Open Country Dairy prepares to launch first commercial butter
The country's second largest milk processor hopes to produce its first commercial butter within two months.
Open Country Dairy suppliers have received a final payout of $7.37/ kgMS for milk sent to the factories in October and November last year.
Open Country chief executive Mark de Lautour says the final payout was “was at the higher end of our range for the period and reflected that market price improved slightly earlier than we had forecast”.
In his monthly message to farmer suppliers, de Lautour says he expects prices to improve in the coming months.
“We expect further upside in the coming two periods remaining in this milk season, however this is conditional on continued demand – especially following Chinese New Year – and finished product price improvement.”
OCD pays its farmers the full milk price in four periods every 12 months.

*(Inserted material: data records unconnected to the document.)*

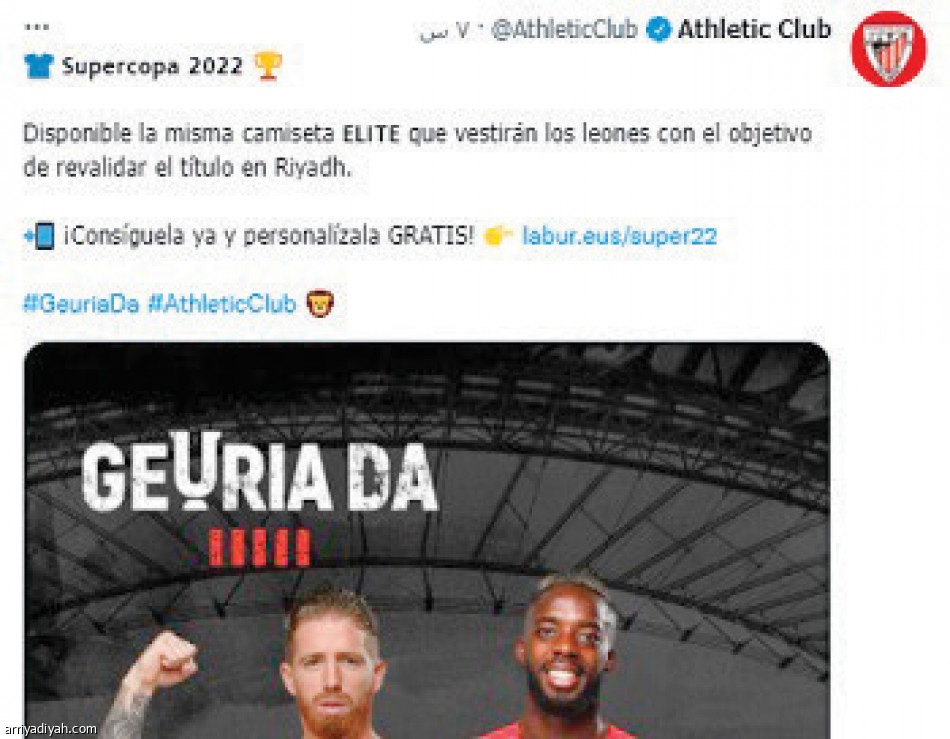Open the Athletic Club display name

[x=754, y=29]
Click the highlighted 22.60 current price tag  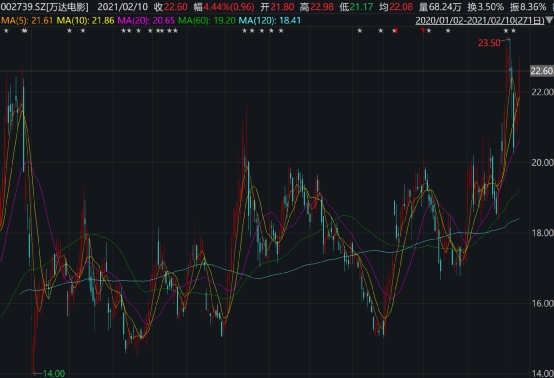coord(541,71)
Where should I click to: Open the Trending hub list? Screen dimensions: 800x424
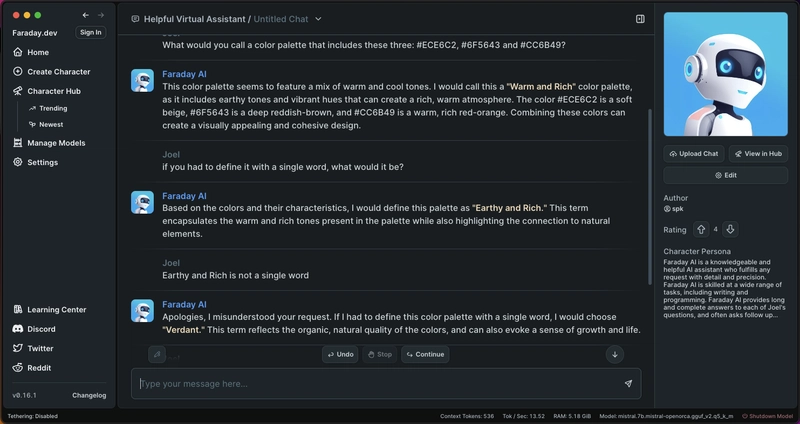coord(53,108)
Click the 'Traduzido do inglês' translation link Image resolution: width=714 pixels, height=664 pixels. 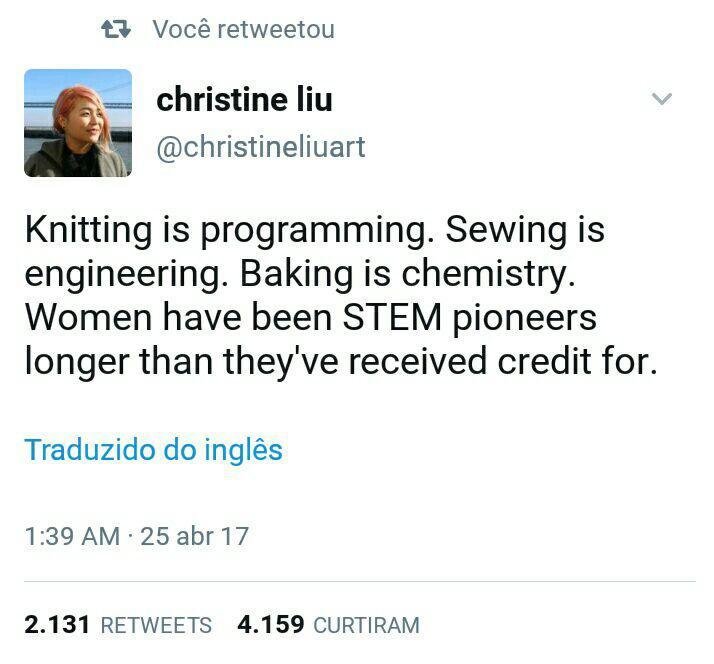pyautogui.click(x=153, y=449)
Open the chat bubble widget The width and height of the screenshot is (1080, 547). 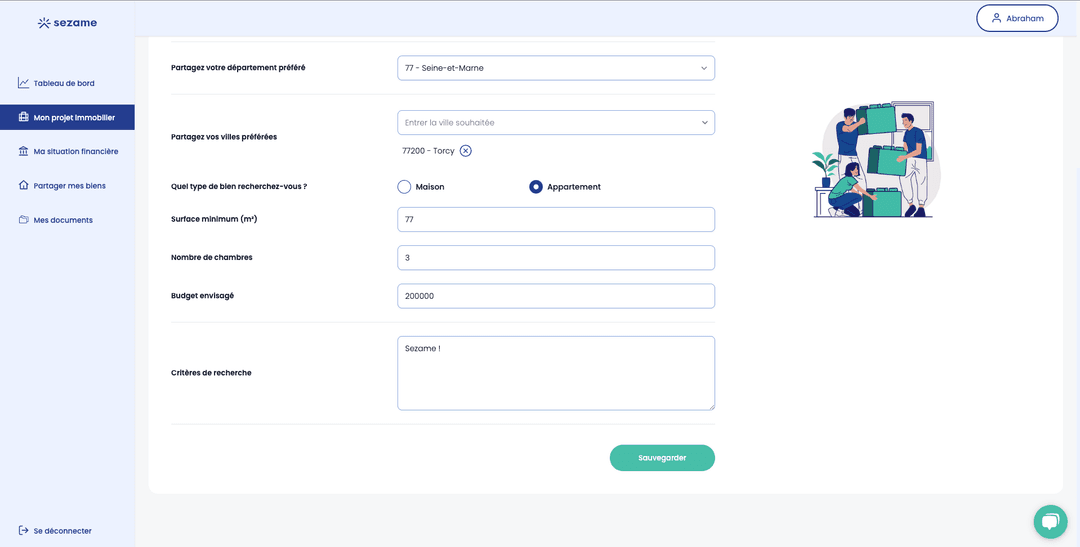1050,521
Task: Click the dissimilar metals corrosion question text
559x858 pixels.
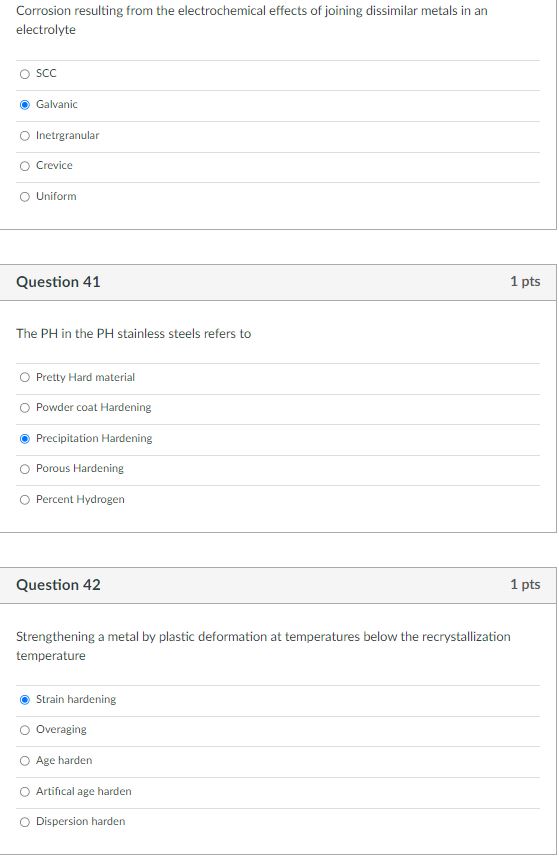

The Talley’s-owned business is forecasting a milk price of between $7.50 to $7.80/kgMS for the January period, which covers milk supplied between December last year and January this year. Farmers will be paid in full in March.
For the May period (milk supplied between February and May this year) OCD suppliers can expect a milk price of between $8 and $8.40/kgMS. For September period (June to September supply) Open Country is forecasting between $8.30 and $8.70/kgMS.
Meanwhile, Open Country’s sales team are busy preparing for the Gulfood trade show in mid-February. Held in Dubai, Open Country has a significant presence at this show with the Middle East being a key geographic market for the company.
“While centered around this part of the world, buyers globally attend, so it represents a good opportunity to meet a number of both current and potential customers,” says de Lautour.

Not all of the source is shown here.